Gaining Insights on SDG10 with Utility Data

Pulse Lab Kampala

Project Description

The international community has made significant strides towards lifting people out of hunger and poverty. However, inequality still persists and large disparities remain in access to food, land, social protection, health and education services. On average, taking into account the population size, income inequality has increased by 11 percent in developing countries between 1990 and 2010.

Official measures of poverty and inequality are generally produced with a multi-year time lag and have varying levels of coverage across countries.

Pulse Lab Kampala worked with the National Water and Sewerage Corporation (NWSC) of Uganda on a project to use utility data  – from water consumption records – to measure socio-economic indicators in an urban area. The aim of the project was to inform on the value of the data to produce insights relevant to SDG 10: Reduce inequality within and among countries.
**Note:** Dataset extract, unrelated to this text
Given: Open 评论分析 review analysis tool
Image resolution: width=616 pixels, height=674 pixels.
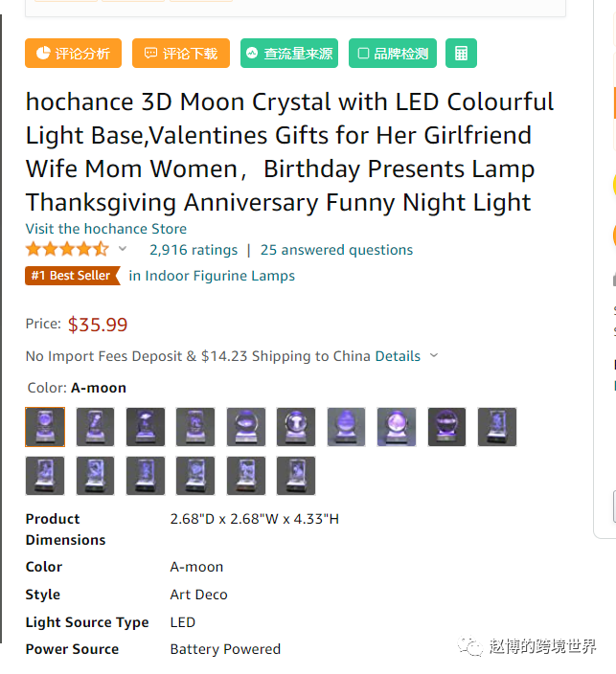Looking at the screenshot, I should click(x=73, y=54).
Household expenditure is a recognized proxy indicator of income used in living standards surveys. A proxy of household expenditure is water consumption purchased from a supplier.

The project analysed a total of 60,000 records of water consumption (billing data) from the NWSC to assess data quality and define the scope of the research. Only data collected by NWSC domestic and public standpipe meters was analysed (excluding institution or government and commercial standpipe meters). The unit of measurement selected was water consumption in cubic meters per m3 (1 m3 equals 1,000 litres).

Results of the analysis showed that an individual living in one of the most affluent areas in Kampala consumes 70 times more water than an individual in one of the most impoverished slums of the capital. They also revealed that people in affluent areas have over 100 more options to access clean water from the NWSC network, than on the outskirts of the city.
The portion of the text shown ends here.